6. The pipe cutting and threading machine according to claim 1, wherein the feeding mechanism comprises a fixed clamping die and a movable clamping die, the movable clamping die is connected with the machine table through a set of sliding assemblies, the fixed clamping die is located on one side of the movable clamping die and fixedly connected with the sliding assemblies, the fixed clamping die and the movable clamping die are both composed of a clamping die assembly and a clamping drive for driving the clamping die assembly, the pipe passes through the clamping die assembly, when the clamping drive drives the clamping die assembly to clamp and close, the clamping die assembly clamps the pipe, the movable clamping die is connected with the machine table through a lead screw, the lead screw is connected with a lead screw motor, and the lead screw motor drives the movable clamping die to slide back and forth on the sliding assembly through the lead screw.

7. The pipe cutting and threading machine according to claim 1, wherein the cutting mechanism is fixedly connected to the machine table, and comprises a set of eccentric outer cutters and a motor for driving the eccentric outer cutters to rotate, the pipe passes through the inside of the eccentric outer cutters, the rotating axes of the eccentric outer cutters gradually deviate under the action of a set of eccentric cylinders, so as to cut the pipe along the outer circumferential wall of the pipe, a stretch-breaking assembly is further disposed outside the eccentric outer cutters, the stretch-breaking assembly comprises a stretch-breaking clamping die and a stretch-breaking cylinder, the stretch-breaking clamping die is connected to the machine table through a sliding assembly, the stretch-breaking cylinder is connected to the stretch-breaking clamping die, and is used for driving the stretch-breaking clamping die to move away from or approach the eccentric outer cutters along the sliding assembly, and after the eccentric outer cutters perform circular cutting on the outer wall of the pipe, the stretch-breaking clamping die clamps the pipe and moves away from the eccentric outer cutters under the driving of the stretch-breaking cylinder, thereby pulling the tube apart along the girth cut.
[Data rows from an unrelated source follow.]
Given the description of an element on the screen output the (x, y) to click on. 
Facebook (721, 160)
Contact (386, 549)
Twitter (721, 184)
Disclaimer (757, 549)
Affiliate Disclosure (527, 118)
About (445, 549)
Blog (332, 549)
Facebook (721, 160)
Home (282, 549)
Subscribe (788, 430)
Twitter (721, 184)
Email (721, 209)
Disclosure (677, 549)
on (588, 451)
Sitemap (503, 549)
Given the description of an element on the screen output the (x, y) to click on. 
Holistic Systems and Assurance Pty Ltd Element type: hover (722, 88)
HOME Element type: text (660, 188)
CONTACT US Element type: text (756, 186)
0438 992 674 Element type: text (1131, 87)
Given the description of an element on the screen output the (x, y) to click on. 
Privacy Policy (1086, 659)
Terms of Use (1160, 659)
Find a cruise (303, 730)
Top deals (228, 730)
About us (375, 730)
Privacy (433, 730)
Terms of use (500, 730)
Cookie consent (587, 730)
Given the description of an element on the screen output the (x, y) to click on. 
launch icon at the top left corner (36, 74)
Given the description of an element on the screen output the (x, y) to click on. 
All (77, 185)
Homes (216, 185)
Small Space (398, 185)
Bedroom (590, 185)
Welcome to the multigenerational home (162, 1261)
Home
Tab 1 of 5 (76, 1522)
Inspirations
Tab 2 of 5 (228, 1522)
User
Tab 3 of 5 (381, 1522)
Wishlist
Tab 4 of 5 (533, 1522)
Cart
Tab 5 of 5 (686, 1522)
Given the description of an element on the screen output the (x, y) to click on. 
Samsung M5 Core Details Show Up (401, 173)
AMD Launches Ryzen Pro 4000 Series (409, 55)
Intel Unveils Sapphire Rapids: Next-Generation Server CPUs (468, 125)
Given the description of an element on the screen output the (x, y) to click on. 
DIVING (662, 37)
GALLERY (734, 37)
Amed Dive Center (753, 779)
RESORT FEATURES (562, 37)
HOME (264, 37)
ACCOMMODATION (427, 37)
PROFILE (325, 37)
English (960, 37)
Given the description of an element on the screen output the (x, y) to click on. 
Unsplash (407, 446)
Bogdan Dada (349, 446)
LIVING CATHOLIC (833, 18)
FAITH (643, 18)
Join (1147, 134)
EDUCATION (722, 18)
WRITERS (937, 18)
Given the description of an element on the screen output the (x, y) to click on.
8. The pipe cutting and threading machine according to claim 1, wherein the machine table is further provided with a blockage detection mechanism, the blockage detection mechanism comprises a first driven wheel and a second driven wheel which are respectively connected with a sensor, the first driven wheel is in contact with the pipe fitting, the second driven wheel is in contact with the outer sleeve, when the pipe fitting and the outer sleeve convey and feed materials, the first driven wheel and the second driven wheel respectively rotate along with the first driven wheel and the second driven wheel, and the sensor respectively detects the rotation states of the first driven wheel and the second driven wheel through optical signals, electric signals or magnetic signals, so that the movement states of the pipe fitting and the outer sleeve are known, and the conveying and feeding processes of the pipe fitting and the outer sleeve are monitored.

9. The blanking and pipe-threading machine of claim 1, wherein the conveying and feeding directions of the pipe and the outer sleeve are the same, and the outer sleeve is conveyed along the upper part of the blanking device.